Fixing Recursions In Grammar
Table of Contents
Fixing Left Recursion
A grammar is left recursive if it comes in the following form
\[ \langle S \rangle ::= \langle S \rangle \ a \mid b \]
When parsing or generating a string using this grammar (using a backtracking algorithm), where $ \langle S \rangle $ is the start symbol, you are likely to enter a state of infinite recursion. Any ideas on how to fix this?
\[ \langle S \rangle ::= b \mid \langle S \rangle \ a \]
Rewriting it in above form won’t change a thing, except the fact that it’ll try to read or generate the terminal $b$ first. How do we fix this then? The root of our problem is left recursion, so if we can somehow make it right recursive then it’ll fix our issue. Before reading any further, give it a try yourself.
For given example string $\text{aaa}$ the parser will never terminate. Not even to inform us that the string does not belong to language generated by corresponding grammar.
Language Analysis
Let’s start by generating some sample strings in the given language, and try to discover a pattern. The following are expansion paths for $ \langle S \rangle $ :
\[ \begin{align} L(S) &= b \\ L(S) &= \langle S \rangle a \rightarrow \langle S \rangle \ a \ a \rightarrow \langle S \rangle \ a \ a \ … \ a \rightarrow b \ a \ a \ … \ a \end{align} \]
So we have two possible expansions $b$ or $b \ a^*$. The symbol $*$ means as many repetitions of anything that comes before it. It can be nothing, like an empty string, or it can be something. So, this lets us know that a left recursive grammar always starts with $b$, and then you generate or match as many $a$ as possible. The interesting thing about $a^*$ is that it can be generated with right recursion as well, with a rule like :
\[ \langle N \rangle = a \langle N \rangle \mid \epsilon \]

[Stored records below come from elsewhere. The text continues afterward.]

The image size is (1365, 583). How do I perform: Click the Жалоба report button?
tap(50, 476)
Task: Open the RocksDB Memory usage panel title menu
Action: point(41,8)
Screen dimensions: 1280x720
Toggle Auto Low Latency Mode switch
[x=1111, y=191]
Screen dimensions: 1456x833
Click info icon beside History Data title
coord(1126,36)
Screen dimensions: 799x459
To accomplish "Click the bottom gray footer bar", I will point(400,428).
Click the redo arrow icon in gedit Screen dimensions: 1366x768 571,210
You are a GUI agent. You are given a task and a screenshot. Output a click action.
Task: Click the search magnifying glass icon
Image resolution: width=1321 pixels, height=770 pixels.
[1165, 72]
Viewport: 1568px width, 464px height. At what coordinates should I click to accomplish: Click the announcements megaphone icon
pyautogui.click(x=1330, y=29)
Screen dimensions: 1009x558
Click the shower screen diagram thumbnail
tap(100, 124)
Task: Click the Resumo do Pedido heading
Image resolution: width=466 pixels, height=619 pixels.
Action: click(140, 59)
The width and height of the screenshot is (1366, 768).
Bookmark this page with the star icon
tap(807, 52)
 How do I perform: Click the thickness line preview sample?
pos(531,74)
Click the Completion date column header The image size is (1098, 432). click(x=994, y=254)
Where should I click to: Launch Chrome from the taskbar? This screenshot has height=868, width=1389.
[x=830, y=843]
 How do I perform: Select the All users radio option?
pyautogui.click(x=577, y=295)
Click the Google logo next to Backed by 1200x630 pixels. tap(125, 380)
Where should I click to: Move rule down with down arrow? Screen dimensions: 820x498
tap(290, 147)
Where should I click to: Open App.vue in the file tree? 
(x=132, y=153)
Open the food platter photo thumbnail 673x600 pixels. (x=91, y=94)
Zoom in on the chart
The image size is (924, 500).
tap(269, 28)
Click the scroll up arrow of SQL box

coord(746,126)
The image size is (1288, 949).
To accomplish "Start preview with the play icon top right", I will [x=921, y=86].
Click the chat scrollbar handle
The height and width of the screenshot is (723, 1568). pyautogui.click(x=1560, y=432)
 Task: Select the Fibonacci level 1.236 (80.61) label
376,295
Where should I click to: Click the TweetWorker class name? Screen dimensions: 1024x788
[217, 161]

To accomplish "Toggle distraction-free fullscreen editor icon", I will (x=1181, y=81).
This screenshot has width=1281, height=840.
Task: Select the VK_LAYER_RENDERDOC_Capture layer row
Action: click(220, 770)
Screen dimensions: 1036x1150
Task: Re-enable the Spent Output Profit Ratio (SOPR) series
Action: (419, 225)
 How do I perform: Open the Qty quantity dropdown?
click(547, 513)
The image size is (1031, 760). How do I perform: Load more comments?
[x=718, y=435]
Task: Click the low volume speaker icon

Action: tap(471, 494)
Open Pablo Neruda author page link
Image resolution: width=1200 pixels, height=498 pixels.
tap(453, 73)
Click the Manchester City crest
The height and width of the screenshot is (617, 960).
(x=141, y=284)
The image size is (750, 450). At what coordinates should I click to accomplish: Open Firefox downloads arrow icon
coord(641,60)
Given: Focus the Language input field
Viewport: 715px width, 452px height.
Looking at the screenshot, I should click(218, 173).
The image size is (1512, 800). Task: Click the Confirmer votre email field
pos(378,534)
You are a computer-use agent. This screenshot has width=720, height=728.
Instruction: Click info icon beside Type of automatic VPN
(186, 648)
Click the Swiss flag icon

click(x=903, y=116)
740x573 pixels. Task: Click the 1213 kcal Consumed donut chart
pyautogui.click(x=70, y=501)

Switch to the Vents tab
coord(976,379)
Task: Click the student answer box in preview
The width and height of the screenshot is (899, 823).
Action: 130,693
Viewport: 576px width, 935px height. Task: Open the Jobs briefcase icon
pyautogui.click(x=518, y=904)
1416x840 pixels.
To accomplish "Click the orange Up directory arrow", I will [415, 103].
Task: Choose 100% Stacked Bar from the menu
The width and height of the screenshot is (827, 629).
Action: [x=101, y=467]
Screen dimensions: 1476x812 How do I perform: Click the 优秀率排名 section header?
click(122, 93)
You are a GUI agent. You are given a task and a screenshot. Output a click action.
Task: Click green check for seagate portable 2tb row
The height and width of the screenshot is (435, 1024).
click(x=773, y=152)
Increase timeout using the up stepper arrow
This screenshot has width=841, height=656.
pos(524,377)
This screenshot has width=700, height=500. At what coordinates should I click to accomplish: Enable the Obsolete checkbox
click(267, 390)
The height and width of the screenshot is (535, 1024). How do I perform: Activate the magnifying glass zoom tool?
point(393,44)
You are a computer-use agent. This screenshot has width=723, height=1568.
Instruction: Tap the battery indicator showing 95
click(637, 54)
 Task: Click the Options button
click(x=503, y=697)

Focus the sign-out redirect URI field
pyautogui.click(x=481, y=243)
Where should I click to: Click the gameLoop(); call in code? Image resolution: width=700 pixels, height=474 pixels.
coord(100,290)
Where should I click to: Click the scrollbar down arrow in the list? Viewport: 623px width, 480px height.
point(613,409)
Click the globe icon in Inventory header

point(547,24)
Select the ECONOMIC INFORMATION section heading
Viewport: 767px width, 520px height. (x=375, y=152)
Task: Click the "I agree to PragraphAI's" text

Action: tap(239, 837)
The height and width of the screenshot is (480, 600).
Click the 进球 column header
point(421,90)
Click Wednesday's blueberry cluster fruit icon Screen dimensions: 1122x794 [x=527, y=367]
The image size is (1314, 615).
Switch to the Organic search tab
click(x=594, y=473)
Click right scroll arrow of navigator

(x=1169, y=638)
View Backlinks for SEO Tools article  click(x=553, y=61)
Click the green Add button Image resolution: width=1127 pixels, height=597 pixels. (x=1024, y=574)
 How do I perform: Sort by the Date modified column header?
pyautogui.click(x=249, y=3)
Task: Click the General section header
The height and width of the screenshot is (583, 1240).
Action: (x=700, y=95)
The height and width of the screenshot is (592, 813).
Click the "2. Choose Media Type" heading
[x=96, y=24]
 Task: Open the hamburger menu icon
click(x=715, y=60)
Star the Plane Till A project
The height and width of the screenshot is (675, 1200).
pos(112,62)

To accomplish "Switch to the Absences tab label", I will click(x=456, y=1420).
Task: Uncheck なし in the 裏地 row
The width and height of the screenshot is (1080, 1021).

Now this can also be generated with a left recursion as well, but we’re doing all this just to avoid it, so we only care about right recursion. Now combining all the information we’ve gather up until now, we can
\[ \begin{align} \langle S \rangle &::= b \langle S’ \rangle \\ \langle S’ \rangle &::= a \langle S’ \rangle \mid a \end{align} \]
This grammar as you can see is completely right recursive.
This new machine will quickly terminate when it notices that the example string $ \text{aaa} $ does not start with $b$ like in our language.
Real Life Example
So, I’ve been (re)writing a C++ demangler for RizinOrg’s rz-libdemangle which was previously licensed to GPL, and I’m re-writing it to relicense it to LGPL v3, which is more permissive for commercial usage. You are allowed to link to precompiled binaries licensed with LGPLv3.
While re-writing grammar for Itanium ABI, I encountered a left recursive grammar.
\[ \begin{align} \langle \text{prefix} \rangle &::= \langle \text{unqualified-name} \rangle \\ &\quad \mid \langle \text{prefix} \rangle \langle \text{unqualified-name} \rangle \\ &\quad \mid \langle \text{template-prefix} \rangle \langle \text{template-args} \rangle \\ &\quad \mid \langle \text{closure-prefix} \rangle \\ &\quad \mid \langle \text{template-param} \rangle \\ &\quad \mid \langle \text{decltype} \rangle \\ &\quad \mid \langle \text{substitution} \rangle \end{align} \]
Notice how production number $6$ is left recursive in nature. Wanna know how I fixed it in code? You’ll have to follow this post a bit more. Real life examples are bit more complex than theory. Life happend here as well, and made some things not-so-straightforward.
Mutual Left Recursion
A mutual left recursion happens when two rules mutually call each other by expanding first non terminal as other rule. It generally looks like this :
\[ \begin{align} \langle S \rangle &::= \langle A \rangle \mid \langle B \rangle \\ \langle A \rangle &::= \langle B \rangle k \mid X \\ \langle B \rangle &::= \langle A \rangle m \mid Y \end{align} \]
Notice how production $13$ and $14$ call each other, making it a mutual recursion. Using a similar analysis as done for simple left recursion, we can remove left recursion here as well, by making each rule right recursion only.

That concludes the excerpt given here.